Red Sea naval forces struggle to contain Houthi attacks

Houthi

The futility of 22 naval ships trying to patrol 2,200 km of Yemeni coastline were once again exposed yesterday with two US-flagged Maersk boxships fired upon by the Houthis as shipping comes to terms with the fact that the Red Sea exodus is here to stay for a considerable time.

Reacting to Israel’s war in Gaza, the Houthis of Yemen – backed by Iranian intelligence and hardware – have targeted around 40 merchant ships in the last three months with drone and missiles, as well as taking one carrier and its crew, the Galaxy Leader, hostage.

The Maersk Detroit and the Maersk Chesapeake became the latest vessels to be targeted yesterday, with both ships forced to turn around.

According to the US military three anti-ship ballistic missiles were fired at Maersk Detroit. Two were shot down and one exploded just 100 m from the vessel’s starboard.

Container shipping was the quickest sector to reroute away from the Red Sea and the Suez, with some 90% of all boxships heading via southern Africa on voyages between Asia and Europe. According to liner analyst John McCown, who runs US firm Blue Alpha Capital, the Asia-Europe tradelane accounts for 25% of worldwide container miles and with typically one-third longer voyages the change has the effect of drawing in the equivalent of 8% worldwide capacity of boxships and equipment to maintain the same service.

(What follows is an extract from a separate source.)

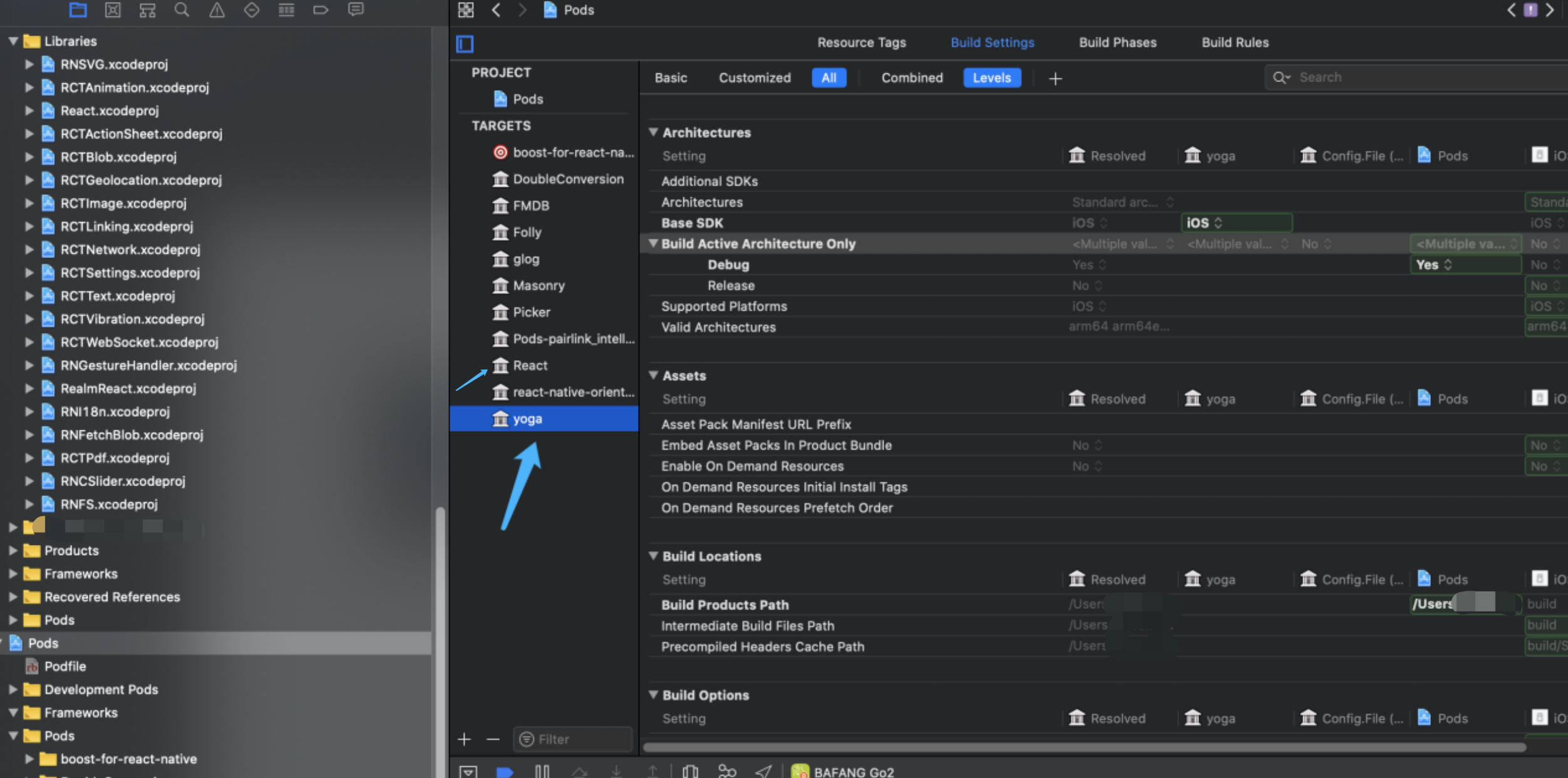This screenshot has height=778, width=1568.
Task: Click the debug view hierarchy icon
Action: tap(690, 771)

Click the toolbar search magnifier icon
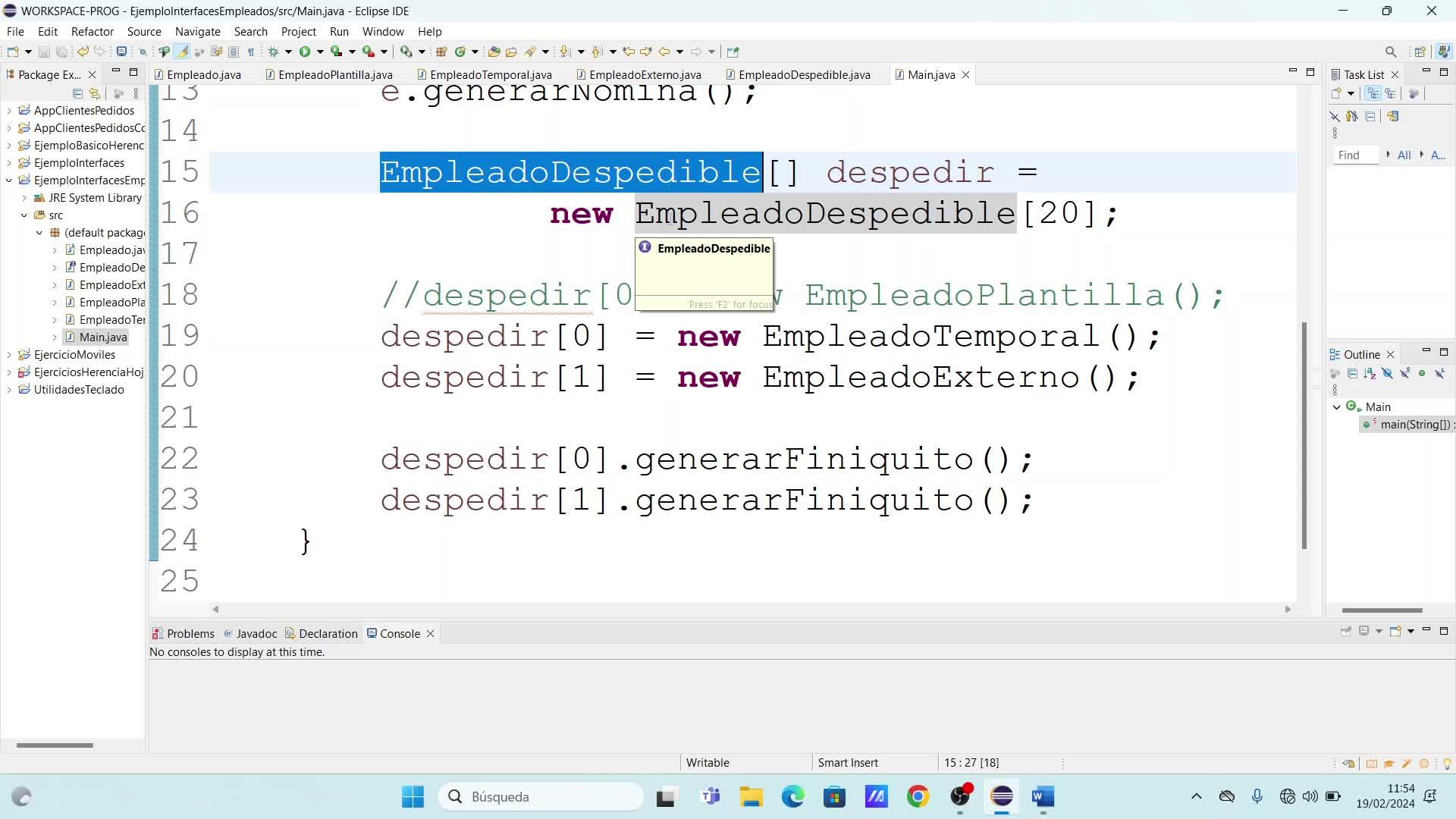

For the tanker trades, Middle East-origin crude flows to Europe have all now started rerouting to Europe via the Cape of Good Hope, though loadings do appear to be continuing normally. Only two transits have been observed via the Bab el-Mandeb since US-led strikes began on January 12, the last of which occurred a week ago, according to new analysis from Vortexa.

The vessel class most impacted by these diversions is suezmax, as this is the class that carries most of these cargoes through the Red Sea on this route. Diverting via the cape adds about 4,900 nautical miles to the voyage and over two weeks in voyage length. This increases tonne-miles for a single voyage by around 70%, according to Vortexa.

Using 2023 data, Vortexa has projected the impact to this vessel class if this rerouting continues. On a monthly basis, tonne-miles for suezmaxes carrying crude from the Middle East to Europe would increase about 130% if transits occur via the cape instead of the Bab el-Mandeb. With the incremental increase from the extra tonne-miles for these specific cargoes, monthly global suezmax tonne-miles would increase by around 10%.

Turning to product tankers, a very hot sector rates-wise at present, Pareto Securities suggests no product tankers look set to use the Suez Canal during the first half of February — and this will imply near-zero middle-distillate arrivals from the Middle East Gulf and India to Europe during that time, something that will require significant stock draws or the need for replacement cargoes.

New analysis has just been published on how the shut-in of the Red Sea is affecting the LNG trades too. Qatar is now shipping all its gas cargoes to Europe via the cape and last week Splash reported on how the Red Sea had no gas carriers in it at all for the first time this century.

For the LNG market, an extended shut-in of the Red Sea route from the Middle East poses a supply risk to Europe, although the price impact will be delayed until Europe’s gas storage has been drawn down sufficiently.

In 2023, around 15.5m tonnes of LNG was sent through the Red Sea from the Middle East to Europe accounting for 12.9% of the continent’s LNG supply last year.

Re-routing vessels through the Cape of Good Hope adds around 12.5 days to the voyage each way at 16 knots – which could require an additional 15-20 vessels to deliver the same volume over the year, Rystad analysis shows.